Nalli served as assistant to Giuseppe Bagnera at the University of Palermo from 1 April 1911 to 16 November 1911. She then taught at a number of secondary schools, first in the girls' school at Avellino, then in Trapani, and from 16 November 1912 in the girls' technical school in Palermo. During this time Nalli continued her research, completing her thesis "Esposizione e confronto critico delle diverse definizioni proposte per l'integrale definito di una funzione limitata o no", a study of the theory of the integral based on recent work on the subject by Émile Borel, Henri Lebesgue Charles de la Vallée Poussin, Giuseppe Vitali and Arnaud Denjoy.

In 1921, Nalli became extraordinary professor at the University of Cagliari. She had been ranked second to Mauro Picone in the competition for the position, possibly in part because she was female, but Picone chose to stay at the University of Catania and become head of mathematics there, so the Cagliari position fell to Nalli. In 1923, she was listed first in a search for a position at the University of Pavia, but not offered the position. Finally, after similar mistreatment from several other universities, she moved to the University of Catania as a full professor in 1927. At around this time, perhaps encouraged by Tullio Levi-Civita, she switched her research focus from functional analysis to tensor calculus.

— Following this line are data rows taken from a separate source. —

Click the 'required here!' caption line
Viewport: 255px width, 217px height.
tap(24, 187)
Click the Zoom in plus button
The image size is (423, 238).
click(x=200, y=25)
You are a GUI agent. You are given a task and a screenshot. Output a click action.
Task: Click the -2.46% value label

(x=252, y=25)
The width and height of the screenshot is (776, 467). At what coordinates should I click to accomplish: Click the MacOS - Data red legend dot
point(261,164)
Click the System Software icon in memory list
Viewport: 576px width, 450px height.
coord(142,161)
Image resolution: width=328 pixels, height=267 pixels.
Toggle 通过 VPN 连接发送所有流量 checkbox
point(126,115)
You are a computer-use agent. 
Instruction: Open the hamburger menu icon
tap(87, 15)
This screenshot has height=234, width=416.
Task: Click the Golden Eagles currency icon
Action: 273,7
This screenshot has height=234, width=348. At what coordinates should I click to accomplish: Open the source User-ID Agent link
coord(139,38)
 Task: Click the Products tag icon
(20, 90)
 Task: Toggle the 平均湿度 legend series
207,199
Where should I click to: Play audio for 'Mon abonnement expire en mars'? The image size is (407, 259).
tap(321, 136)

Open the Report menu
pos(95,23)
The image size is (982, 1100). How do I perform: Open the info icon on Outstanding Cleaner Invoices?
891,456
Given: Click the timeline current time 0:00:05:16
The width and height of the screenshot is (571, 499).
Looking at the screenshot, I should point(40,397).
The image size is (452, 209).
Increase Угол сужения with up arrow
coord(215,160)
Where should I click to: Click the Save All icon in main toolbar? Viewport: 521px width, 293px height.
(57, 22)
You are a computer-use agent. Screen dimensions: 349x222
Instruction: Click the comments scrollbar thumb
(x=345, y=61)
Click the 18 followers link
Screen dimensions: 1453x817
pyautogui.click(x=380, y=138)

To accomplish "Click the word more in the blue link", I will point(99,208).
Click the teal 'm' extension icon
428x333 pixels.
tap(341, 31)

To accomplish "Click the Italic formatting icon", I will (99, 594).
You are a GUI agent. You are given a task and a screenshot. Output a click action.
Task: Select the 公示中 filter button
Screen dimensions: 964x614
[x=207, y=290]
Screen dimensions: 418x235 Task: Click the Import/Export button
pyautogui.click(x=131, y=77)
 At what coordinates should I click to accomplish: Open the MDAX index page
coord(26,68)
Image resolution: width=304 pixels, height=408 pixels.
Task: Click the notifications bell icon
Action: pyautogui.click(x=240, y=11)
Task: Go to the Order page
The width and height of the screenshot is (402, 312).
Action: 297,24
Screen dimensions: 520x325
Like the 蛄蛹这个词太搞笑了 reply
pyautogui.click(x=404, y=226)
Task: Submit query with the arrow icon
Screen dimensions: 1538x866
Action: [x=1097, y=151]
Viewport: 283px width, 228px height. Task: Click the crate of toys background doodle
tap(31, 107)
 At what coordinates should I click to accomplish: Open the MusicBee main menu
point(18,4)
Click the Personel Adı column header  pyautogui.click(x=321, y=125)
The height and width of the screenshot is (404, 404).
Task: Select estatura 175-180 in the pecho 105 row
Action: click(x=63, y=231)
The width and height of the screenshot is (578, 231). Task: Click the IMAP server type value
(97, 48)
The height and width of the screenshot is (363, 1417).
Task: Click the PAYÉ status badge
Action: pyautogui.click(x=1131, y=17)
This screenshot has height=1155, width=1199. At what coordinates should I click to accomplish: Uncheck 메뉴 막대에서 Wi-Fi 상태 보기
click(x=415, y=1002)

She was an invited speaker at the International Congress of Mathematicians in 1928.

===Death and legacy===
Nalli died on 27 September 1964, in Catania. A street in Rome, the Via Pia Nalli, is named after her.

==Selected works==
Pia Nalli published 61 mathematical works, including the monograph (Nalli 1914) and a textbook. Her "Selected works" (Nalli 1976) include this monograph plus eleven articles on topics mainly belonging to functional and mathematical analysis: the following list includes also her doctoral thesis (Nalli 1911) and other works on tensor calculus
- Nalli, Pia (1911). "Riduzione di un fascio di curve piane di genere uno, corrispondente a sé stesso in una trasformazione birazionale involutoria del piano".
- Nalli, Pia (1914). "Esposizione e confronto critico delle diverse definizioni proposte per l'integrale definito di una funzione limitata o no".
- Nalli, Pia (1922). "Sulle operazioni funzionali lineari".
- Nalli, Pia (1928). "Sulla metrica superficiale di una varietà".
- Nalli, Pia (1937). "Trasporti rigidi di vettori nelle varietà metriche".
- Nalli, Pia (1976). "Opere scelte".